# 2000 F-250 SD Front Springs OK?



## zippy1 (Aug 21, 2006)

I have a 2000 super duty with the heavy duty service suspension package. The front end is rated for 4400 lbs. I added a 2 inch leveling kit which adds next to nothing for weight carrying ability to the front. I also added timbrens. Will I be OK plowing with my new 8 FT Fisher HD plow or do I need to get the X springs from ford? My truck only settles about 3/4 inch when the plow is lifted. When the plow is raised and lowered the truck bottoms out on the timbrens. That is what makes be wonder if I need the stiffer springs.


----------



## LINY Rob (Oct 5, 2004)

I dont know what cab configuration you have, or how many miles, if you have a extra or crew cab those 4400 springs are not good for that plow, I would think the place that sold you the plow went over the truck beforehand?


----------



## Brian Young (Aug 13, 2005)

zippy1;328064 said:


> I have a 2000 super duty with the heavy duty service suspension package. The front end is rated for 4400 lbs. I added a 2 inch leveling kit which adds next to nothing for weight carrying ability to the front. I also added timbrens. Will I be OK plowing with my new 8 FT Fisher HD plow or do I need to get the X springs from ford? My truck only settles about 3/4 inch when the plow is lifted. When the plow is raised and lowered the truck bottoms out on the timbrens. That is what makes be wonder if I need the stiffer springs.


zippy, I'm not sure if you mean coil springs or leaf springs. I'm not sure when they switched over and I thought it was in 04. If its leaf spring then I would add another spring for sure. If its coil type I would upgrade, we have 5200lb front coil springs on our 06 F250SD and it only drops about an inch when the plow is lifted.


----------



## f250man (Jan 28, 2005)

*Springs sould be fine*

I have a 99 superduty and it has the 4400# spring with the 2.5" leveling kit and I also put in a 2" add a leaf and my 8' meyers dose not move the front end down more the a 1/4 of an inch when raised.


----------



## zippy1 (Aug 21, 2006)

My truck is an extended cab with 50,000 miles. It is in great shape. I put the two inch leveling springs in hoping that would be enough but I am not sure if it is. My truck only drops about 1 inch when the plow is lifted. Is that usually the best way to tell if the truck will handle the weight? Does an undersprung truck settle more than 1 inch with the blade lifted? Thanks for the help. I have a feeling that I will have to add another spring.


----------



## Fordistough (Feb 14, 2005)

Brian Young, They switched over to the coil springs in 2005 models.


----------



## LINY Rob (Oct 5, 2004)

my truck does not squat 1", but yours doing it might not be the end of the world.

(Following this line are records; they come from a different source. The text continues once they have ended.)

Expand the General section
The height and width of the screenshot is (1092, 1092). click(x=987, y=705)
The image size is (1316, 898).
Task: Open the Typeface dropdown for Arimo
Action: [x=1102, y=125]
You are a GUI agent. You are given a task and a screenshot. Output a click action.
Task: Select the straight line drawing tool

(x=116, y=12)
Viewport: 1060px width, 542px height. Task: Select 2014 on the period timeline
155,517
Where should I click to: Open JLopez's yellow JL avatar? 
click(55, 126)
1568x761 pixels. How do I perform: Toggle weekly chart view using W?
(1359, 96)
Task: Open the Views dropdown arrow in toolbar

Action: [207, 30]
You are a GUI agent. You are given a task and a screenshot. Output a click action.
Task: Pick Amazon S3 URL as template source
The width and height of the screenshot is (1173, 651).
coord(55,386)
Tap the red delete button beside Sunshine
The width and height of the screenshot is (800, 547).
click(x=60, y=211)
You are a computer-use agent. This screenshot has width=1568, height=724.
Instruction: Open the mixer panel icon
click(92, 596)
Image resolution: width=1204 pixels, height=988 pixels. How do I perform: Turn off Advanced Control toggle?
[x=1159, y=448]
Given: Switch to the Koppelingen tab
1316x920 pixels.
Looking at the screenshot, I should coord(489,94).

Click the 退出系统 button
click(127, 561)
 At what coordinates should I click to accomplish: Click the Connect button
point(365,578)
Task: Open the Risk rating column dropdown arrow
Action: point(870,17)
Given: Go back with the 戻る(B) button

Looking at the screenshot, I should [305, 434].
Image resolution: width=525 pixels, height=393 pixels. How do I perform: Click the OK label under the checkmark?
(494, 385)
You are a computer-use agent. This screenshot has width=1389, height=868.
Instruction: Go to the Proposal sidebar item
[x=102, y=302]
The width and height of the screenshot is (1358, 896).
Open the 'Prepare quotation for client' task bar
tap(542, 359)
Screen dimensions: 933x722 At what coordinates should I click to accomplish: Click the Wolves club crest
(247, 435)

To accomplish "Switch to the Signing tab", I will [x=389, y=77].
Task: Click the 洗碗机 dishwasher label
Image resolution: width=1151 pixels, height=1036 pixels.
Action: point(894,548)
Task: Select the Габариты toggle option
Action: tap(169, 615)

If this is your first year, plow a storm or so, if you dont like it then get the springs, you wont be any worse off.


----------



## Ggg6 (Oct 14, 2003)

The site seems to be having issues, it will not post my reply so i appologize if this is a duplicate.
My truck is a 2000 F350 PSD RC it has 160,000 on it has had a plow since new. IIRC the spring code on the door jamb says XB which is x-codes up front and the two stage trailer towing package springs in the rear. I have a Western 8'6" pro plow and it is sprung great! No overloads or timbrens needed in front and I can carry a lot of ballast in the rear, usually about #1200. The fronts still hold the truck up nice and high, no notable sagging. Compared to other F350's it sits higher. I agree trying out what you have to see if it works since it will not cost anything to try. But if you need more, IMO get the x-codes timbrens are a "band aid fix".


----------



## mrbrickman (Nov 13, 2006)

the x's are the higher rated spring, the others are either j or v i forget, but if you have a diesel and the heavy fisher, its alot of weight....my gas 5.4 with the x springs and an 8'2'' v plow squatted a hell of a lot less than my friend who has the other springs and the fisher its just an unbelievably heavy plow

id say youre ok, just in for a rough ride when in transport


----------